▶ **TASK DESCRIPTION**
Print the data below exactly, but only the lines from the one containing "The image size is (520, 803)." down to the one containing "The height and width of the screenshot is (1000, 1500).", inclusive.

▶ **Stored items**
----

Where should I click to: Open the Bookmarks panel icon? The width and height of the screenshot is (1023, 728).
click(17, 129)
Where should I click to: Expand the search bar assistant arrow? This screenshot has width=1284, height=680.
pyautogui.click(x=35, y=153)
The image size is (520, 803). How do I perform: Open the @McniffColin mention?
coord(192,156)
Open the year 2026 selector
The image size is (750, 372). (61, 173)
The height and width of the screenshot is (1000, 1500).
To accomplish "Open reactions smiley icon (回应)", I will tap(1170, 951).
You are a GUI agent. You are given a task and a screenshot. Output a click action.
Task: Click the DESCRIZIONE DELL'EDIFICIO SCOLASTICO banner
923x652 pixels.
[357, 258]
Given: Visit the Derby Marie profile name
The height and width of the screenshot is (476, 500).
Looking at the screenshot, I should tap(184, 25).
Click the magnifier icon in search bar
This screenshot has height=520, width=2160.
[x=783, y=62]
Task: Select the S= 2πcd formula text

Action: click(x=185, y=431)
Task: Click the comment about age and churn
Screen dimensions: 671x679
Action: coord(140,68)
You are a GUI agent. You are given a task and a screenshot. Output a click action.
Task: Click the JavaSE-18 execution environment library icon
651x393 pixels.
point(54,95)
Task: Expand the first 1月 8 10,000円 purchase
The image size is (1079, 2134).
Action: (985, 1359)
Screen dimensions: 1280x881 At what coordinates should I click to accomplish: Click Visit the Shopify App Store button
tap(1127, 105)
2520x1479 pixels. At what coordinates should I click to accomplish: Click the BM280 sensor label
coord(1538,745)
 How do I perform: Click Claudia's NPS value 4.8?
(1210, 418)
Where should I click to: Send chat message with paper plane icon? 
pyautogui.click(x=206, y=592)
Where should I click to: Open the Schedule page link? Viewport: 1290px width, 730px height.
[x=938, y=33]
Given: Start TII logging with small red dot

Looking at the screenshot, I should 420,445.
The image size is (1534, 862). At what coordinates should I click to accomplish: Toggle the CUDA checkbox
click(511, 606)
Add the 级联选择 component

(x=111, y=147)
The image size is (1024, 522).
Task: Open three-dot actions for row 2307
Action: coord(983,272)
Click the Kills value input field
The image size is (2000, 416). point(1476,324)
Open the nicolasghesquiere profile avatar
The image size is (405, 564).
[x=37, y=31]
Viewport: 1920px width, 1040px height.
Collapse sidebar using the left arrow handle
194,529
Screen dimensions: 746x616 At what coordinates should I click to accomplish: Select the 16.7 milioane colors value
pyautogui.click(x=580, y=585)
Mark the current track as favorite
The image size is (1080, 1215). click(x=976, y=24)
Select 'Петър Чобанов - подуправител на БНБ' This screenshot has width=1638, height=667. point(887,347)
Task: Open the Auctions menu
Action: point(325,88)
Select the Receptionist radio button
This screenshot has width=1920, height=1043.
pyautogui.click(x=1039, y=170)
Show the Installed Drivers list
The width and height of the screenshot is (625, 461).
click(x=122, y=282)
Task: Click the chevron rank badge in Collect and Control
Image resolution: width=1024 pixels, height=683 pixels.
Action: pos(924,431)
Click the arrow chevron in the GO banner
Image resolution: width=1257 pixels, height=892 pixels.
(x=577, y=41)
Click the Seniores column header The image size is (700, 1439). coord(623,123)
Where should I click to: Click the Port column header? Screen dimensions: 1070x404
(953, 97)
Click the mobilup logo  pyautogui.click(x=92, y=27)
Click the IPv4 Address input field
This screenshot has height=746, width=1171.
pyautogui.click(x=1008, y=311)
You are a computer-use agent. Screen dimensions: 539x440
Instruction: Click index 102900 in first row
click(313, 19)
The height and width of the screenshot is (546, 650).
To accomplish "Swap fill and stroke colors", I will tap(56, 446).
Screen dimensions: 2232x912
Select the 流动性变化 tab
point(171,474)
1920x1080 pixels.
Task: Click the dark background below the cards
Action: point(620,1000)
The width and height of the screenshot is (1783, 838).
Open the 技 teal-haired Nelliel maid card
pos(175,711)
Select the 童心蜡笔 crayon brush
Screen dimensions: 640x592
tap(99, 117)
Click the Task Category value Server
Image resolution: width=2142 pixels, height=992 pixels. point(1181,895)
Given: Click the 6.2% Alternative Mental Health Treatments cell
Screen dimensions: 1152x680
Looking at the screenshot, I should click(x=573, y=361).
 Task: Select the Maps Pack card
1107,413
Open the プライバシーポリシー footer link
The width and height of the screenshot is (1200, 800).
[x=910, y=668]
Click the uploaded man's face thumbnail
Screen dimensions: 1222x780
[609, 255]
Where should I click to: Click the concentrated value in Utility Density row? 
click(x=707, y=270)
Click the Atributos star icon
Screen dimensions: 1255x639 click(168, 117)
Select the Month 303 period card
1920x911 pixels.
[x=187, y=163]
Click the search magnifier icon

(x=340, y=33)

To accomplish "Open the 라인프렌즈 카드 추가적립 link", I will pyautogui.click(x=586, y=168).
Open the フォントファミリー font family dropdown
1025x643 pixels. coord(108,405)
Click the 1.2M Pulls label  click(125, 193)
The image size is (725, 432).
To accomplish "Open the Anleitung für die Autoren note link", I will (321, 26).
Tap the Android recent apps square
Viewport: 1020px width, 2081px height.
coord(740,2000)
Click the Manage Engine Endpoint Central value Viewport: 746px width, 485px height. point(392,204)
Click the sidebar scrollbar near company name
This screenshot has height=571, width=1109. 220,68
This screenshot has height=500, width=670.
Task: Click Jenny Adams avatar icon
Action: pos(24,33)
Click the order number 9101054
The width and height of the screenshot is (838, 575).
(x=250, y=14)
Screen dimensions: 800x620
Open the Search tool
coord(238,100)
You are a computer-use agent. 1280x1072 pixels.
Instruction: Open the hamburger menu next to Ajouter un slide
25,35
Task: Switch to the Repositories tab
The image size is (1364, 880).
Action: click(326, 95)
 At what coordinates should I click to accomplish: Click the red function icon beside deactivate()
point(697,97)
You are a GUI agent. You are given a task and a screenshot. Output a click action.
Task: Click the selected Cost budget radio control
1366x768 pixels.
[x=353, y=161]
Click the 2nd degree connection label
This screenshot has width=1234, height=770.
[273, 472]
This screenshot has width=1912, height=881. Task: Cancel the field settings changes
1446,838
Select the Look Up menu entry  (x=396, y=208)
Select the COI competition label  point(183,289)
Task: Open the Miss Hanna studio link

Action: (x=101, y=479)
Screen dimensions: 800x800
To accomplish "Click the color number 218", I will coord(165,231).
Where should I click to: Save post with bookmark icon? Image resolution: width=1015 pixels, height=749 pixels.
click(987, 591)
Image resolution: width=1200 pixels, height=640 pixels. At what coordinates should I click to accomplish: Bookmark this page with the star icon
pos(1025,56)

----

▶ **RESPONSE FOR THIS EXERCISE**
The image size is (520, 803). How do I perform: Open the @McniffColin mention?
coord(192,156)
Open the year 2026 selector
The image size is (750, 372). (61, 173)
The height and width of the screenshot is (1000, 1500).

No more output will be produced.